The task>
As the answer, return precisely the lines from the one containing "Instruction: Click the" to the final line of the material below, inclusive, and omit every picture.

[[ Recorded information open ]]

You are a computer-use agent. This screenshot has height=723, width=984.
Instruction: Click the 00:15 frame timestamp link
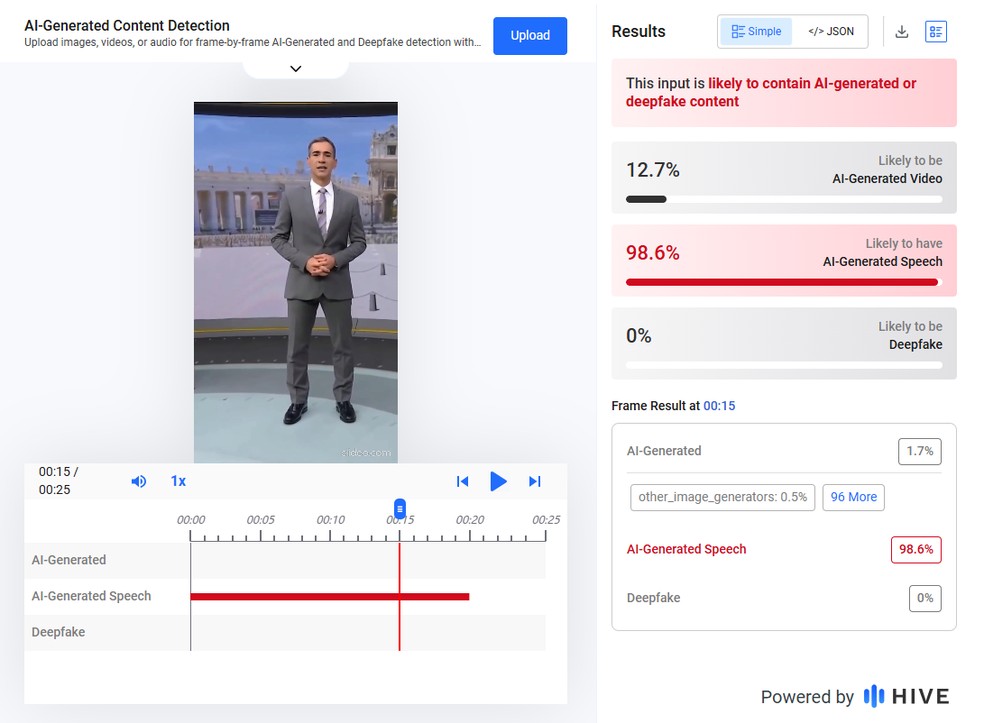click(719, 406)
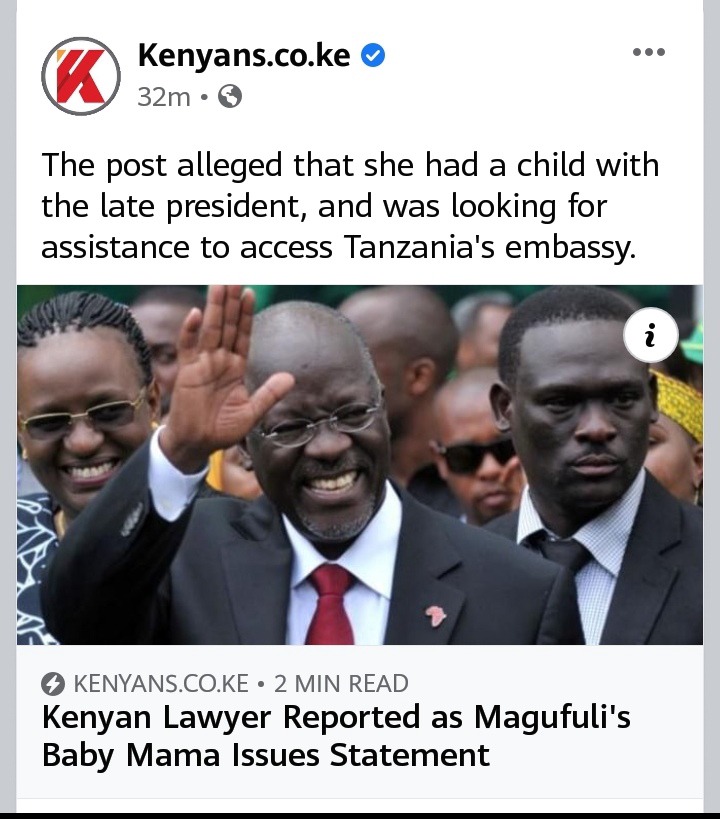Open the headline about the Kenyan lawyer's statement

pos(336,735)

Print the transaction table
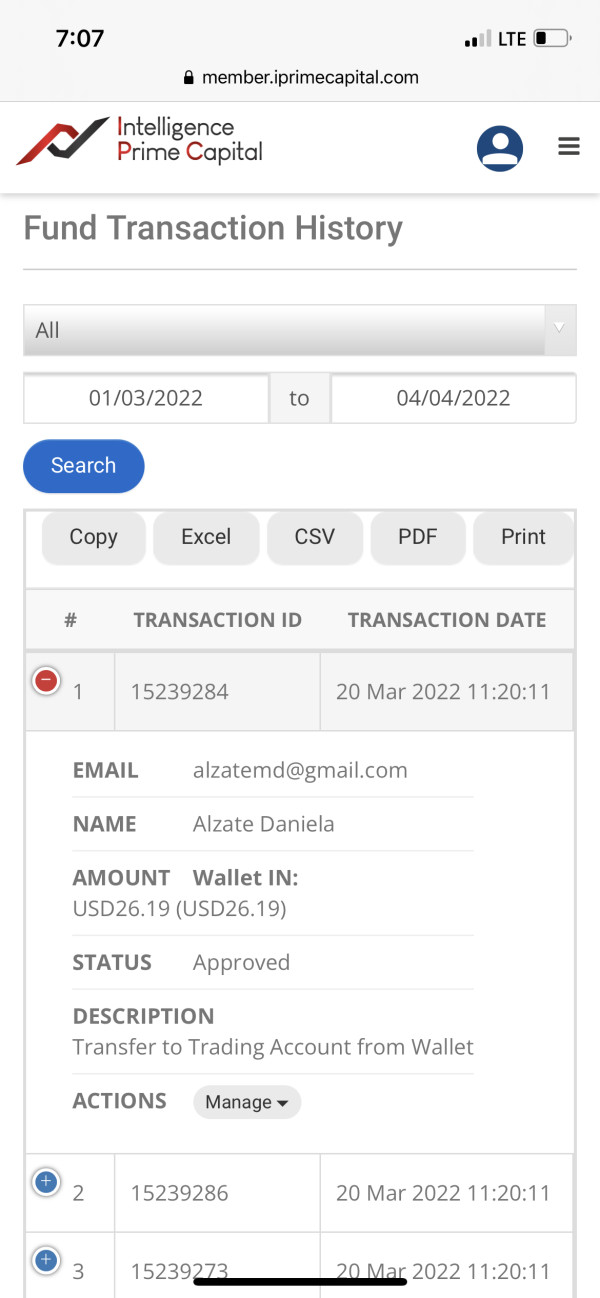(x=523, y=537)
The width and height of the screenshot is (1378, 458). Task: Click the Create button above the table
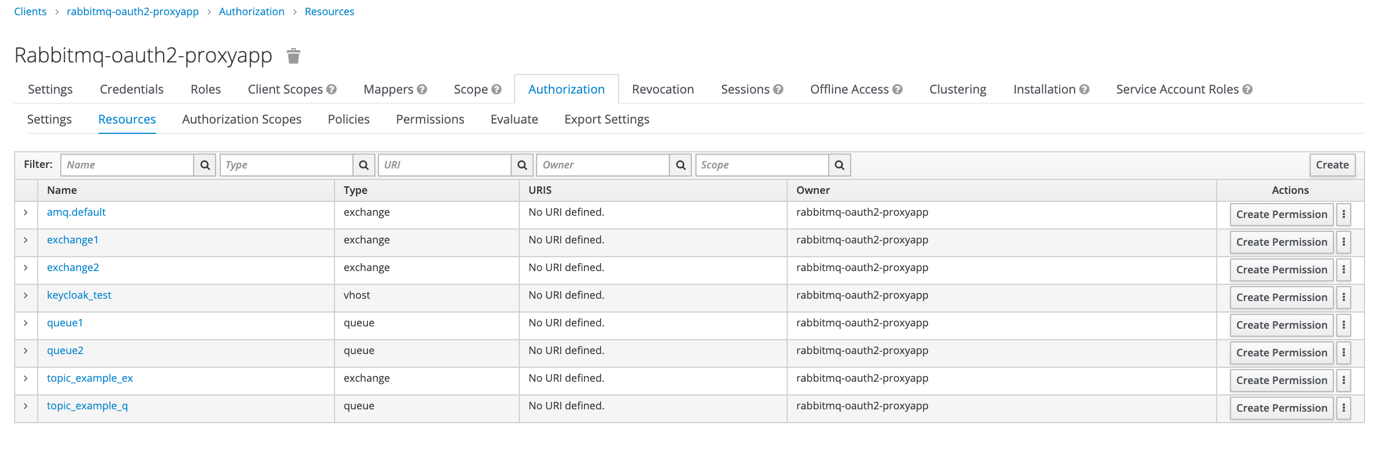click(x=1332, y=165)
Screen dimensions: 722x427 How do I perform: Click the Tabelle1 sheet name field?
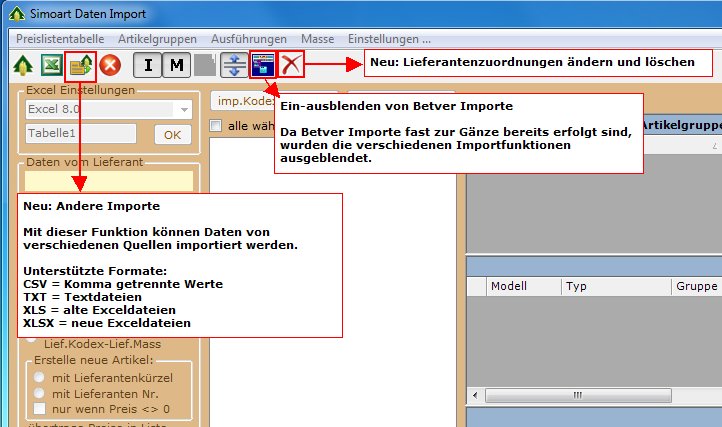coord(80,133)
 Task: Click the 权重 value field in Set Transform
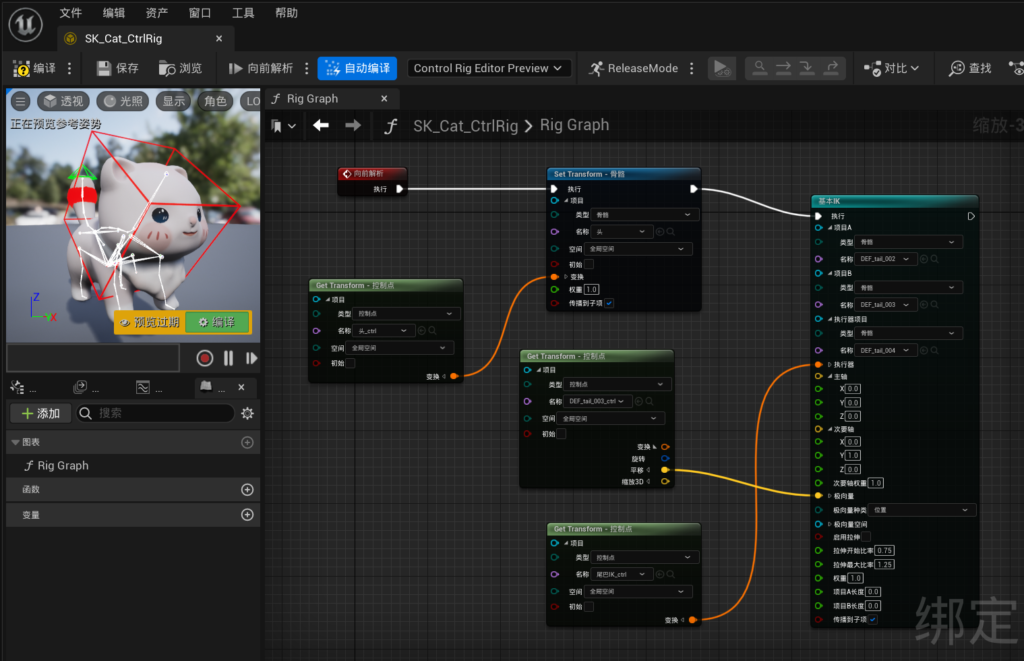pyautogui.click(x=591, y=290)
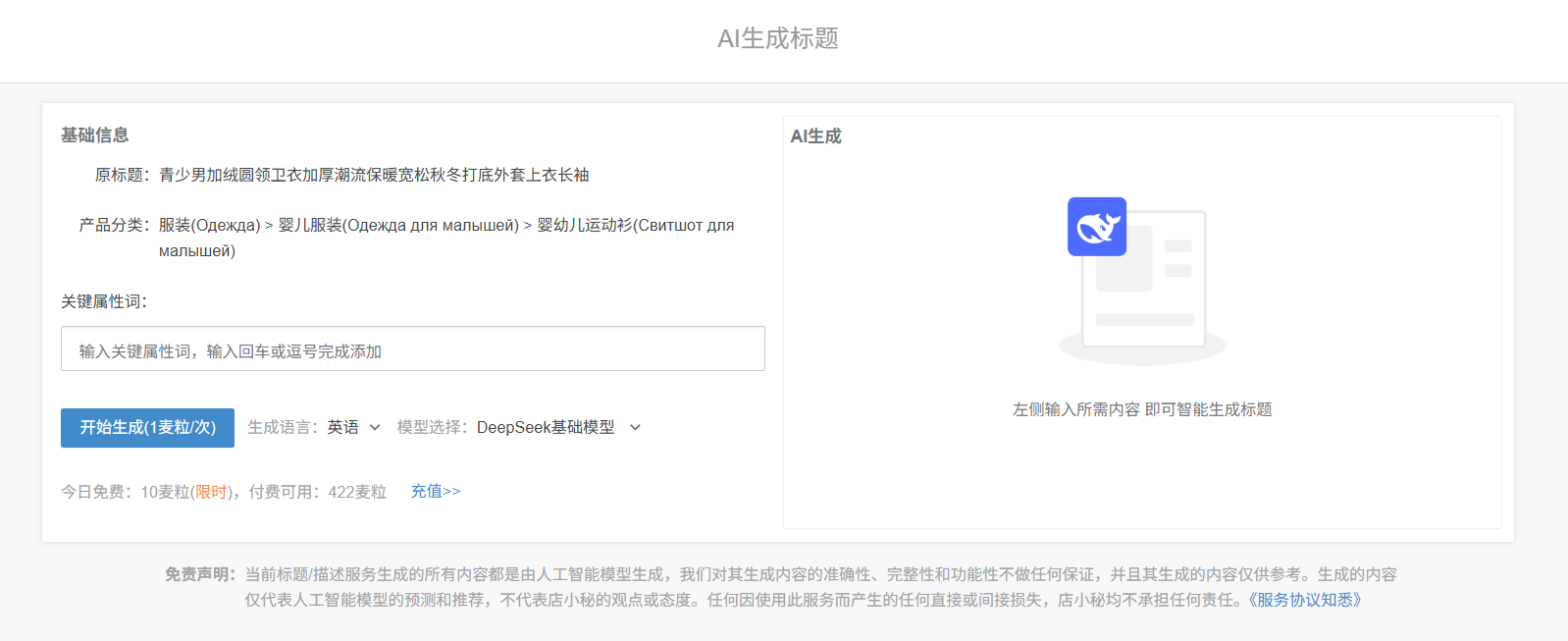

[[ Recorded information closed ]]

Your response>
Instruction: Click the 00:15 frame timestamp link
click(719, 406)
Open the headline about the Kenyan lawyer's statement

pos(336,735)

Print the transaction table
(x=523, y=537)
The width and height of the screenshot is (1378, 458). Task: Click the Create button above the table
click(x=1332, y=165)
Screen dimensions: 722x427 How do I perform: Click the Tabelle1 sheet name field?
coord(80,133)
 Task: Click the 权重 value field in Set Transform
pyautogui.click(x=591, y=290)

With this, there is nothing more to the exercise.